Friday, April 4, 2008

Sleepless


I decided to call the doctor's office once more to see what happened to the phone call I was suppose to receive back in a few minutes. This time I complained that it had taken me 3 weeks just to find out the result of the test and now I need further testing. How long will it take? I was told that they set up an appointment with a sleep clinic for the 29th of May. Almost two months away. I let her know that I wasn't doing so well and could it be done any sooner. She said they had already asked for my name to be put on the list in case of a cancellation. My oxygen drops really low when I sleep. I breath too shallow I guess.

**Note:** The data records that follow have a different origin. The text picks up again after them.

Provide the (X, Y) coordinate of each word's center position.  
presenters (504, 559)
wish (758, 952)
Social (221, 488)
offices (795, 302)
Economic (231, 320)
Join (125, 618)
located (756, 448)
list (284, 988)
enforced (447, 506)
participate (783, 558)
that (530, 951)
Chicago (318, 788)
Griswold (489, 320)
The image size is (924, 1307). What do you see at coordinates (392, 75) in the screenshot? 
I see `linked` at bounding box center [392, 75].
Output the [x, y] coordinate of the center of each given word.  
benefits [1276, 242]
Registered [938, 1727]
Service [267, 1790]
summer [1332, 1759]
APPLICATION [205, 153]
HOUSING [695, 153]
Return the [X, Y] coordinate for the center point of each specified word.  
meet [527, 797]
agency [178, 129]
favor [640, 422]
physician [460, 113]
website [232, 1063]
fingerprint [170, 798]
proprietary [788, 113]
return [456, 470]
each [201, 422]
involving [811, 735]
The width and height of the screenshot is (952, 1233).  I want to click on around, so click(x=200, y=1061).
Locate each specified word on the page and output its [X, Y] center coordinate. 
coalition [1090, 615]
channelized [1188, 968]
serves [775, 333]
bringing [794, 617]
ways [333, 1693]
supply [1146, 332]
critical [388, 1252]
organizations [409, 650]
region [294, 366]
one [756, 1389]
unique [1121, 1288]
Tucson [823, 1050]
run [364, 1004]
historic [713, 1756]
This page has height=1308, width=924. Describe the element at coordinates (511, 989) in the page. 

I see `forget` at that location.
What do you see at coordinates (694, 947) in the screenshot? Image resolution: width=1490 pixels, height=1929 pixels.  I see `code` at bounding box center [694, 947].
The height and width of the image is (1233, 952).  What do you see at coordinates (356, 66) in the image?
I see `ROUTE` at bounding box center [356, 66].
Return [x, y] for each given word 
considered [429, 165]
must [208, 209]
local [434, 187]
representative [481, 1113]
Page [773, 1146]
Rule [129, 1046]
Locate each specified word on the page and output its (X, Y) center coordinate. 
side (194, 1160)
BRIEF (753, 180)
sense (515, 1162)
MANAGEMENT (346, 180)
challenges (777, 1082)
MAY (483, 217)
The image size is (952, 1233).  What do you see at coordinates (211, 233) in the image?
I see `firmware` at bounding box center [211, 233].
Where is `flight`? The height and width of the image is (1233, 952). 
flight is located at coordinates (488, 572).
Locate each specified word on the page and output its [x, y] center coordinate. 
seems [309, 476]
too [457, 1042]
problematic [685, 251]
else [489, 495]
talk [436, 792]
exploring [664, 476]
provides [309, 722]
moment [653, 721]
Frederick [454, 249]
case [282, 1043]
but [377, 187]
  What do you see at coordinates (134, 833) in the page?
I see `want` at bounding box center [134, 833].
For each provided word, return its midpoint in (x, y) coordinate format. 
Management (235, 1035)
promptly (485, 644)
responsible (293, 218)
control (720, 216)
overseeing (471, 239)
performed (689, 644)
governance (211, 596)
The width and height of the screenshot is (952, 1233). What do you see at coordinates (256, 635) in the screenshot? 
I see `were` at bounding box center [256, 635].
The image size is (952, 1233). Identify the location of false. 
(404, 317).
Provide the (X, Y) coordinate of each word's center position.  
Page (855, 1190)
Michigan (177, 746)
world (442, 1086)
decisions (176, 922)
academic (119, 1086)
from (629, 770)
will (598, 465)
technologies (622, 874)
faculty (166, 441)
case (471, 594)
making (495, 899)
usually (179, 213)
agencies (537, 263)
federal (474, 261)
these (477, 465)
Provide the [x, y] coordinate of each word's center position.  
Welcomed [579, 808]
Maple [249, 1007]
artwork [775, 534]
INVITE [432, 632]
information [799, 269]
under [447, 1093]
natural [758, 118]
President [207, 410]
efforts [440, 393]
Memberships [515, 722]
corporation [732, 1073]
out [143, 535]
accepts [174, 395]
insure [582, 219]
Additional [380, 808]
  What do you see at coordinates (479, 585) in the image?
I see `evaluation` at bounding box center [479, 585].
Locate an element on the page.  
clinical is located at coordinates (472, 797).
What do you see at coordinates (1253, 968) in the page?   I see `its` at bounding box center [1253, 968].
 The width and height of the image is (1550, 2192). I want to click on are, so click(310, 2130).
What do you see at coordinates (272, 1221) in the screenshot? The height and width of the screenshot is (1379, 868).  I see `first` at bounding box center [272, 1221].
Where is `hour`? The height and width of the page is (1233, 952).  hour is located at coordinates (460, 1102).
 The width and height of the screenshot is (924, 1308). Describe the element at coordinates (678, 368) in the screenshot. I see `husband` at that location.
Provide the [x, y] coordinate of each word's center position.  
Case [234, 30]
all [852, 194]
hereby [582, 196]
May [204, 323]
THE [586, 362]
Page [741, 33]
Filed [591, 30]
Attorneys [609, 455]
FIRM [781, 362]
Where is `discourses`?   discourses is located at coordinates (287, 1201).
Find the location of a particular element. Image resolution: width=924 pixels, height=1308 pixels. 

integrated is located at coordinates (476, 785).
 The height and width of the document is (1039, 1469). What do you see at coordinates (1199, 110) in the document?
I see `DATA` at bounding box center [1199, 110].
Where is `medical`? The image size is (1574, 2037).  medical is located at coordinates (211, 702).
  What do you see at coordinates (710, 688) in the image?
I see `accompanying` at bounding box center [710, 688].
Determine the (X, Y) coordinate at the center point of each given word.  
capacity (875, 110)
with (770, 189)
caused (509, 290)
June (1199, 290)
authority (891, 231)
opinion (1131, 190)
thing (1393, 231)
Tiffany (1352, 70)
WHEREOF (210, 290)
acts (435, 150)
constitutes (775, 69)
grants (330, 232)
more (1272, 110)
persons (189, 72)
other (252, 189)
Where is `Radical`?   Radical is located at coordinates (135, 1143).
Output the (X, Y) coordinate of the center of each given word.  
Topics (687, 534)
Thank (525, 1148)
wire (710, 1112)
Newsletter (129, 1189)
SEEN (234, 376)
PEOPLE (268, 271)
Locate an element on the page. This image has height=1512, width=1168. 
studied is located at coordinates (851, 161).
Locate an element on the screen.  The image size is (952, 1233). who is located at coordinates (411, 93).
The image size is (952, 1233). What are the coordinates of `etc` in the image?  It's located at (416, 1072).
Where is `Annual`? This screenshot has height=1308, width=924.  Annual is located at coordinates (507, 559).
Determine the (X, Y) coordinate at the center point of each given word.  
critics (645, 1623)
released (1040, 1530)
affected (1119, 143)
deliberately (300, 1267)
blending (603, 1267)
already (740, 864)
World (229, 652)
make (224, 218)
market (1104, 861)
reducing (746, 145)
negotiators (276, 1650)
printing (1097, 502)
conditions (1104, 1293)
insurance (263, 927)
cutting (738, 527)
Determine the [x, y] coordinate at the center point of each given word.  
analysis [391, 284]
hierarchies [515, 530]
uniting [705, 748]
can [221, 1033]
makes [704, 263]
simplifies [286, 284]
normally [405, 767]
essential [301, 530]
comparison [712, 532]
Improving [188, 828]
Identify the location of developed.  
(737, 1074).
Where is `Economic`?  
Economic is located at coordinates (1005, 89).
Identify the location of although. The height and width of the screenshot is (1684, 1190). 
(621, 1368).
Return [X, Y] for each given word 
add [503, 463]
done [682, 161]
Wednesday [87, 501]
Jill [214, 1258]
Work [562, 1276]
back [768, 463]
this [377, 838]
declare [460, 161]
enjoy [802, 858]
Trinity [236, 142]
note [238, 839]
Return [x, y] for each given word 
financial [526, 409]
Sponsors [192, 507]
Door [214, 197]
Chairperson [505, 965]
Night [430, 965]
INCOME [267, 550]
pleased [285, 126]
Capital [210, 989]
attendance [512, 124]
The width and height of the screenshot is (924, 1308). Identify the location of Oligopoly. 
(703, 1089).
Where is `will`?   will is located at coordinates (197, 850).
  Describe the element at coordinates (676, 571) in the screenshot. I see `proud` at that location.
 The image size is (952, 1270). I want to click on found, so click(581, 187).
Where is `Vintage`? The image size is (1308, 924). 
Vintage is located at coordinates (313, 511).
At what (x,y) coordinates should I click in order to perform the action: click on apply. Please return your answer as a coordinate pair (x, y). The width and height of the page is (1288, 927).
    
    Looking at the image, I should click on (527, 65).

It can be serious. People die in their sleep from it and I think I almost died one night because of it. Now Im afraid to sleep. I woke up last night before 2 AM and have not gone back to sleep since. I try, but I cannot sleep. I would hate to die from SID's. I know I'm not an infant, but isn't that what SIDS is. You stop breathing.
The DR that did my Colonoscopy discovered the problem during the procedure. He was concerned enough he went ahead and notified my regular doctor. Somebody ordered the test and from there on out it has been a confusing mess.

3 comments:

Anonymous said...

I think in your case, given your advanced age for an infant, you should be pleased that your type of SIDS ACTUALLY stands for SLOW Infant Death Syndrome. Although you may have SGDS: Sudden Geriatric Death Syndrome...but, then, I am not a Doctor...I won't charge you for this consultation.

Anonymous said...

That's insane, they should give you the machine to fix it and then figure out what it is. Dr.s are stupid. Take care, get some sleep, love Cora, have you tried sleeping in your chair?

Anonymous said...

LOL!! Jim, you are something else. I was trying to come up with a new name for it, but couldn't think of anything. That would be Really slow Infant death. You can bill my insurance company if you want to.

I also thought they could at least talk to me and let me know if I really am at high risk or am I worried about nothing.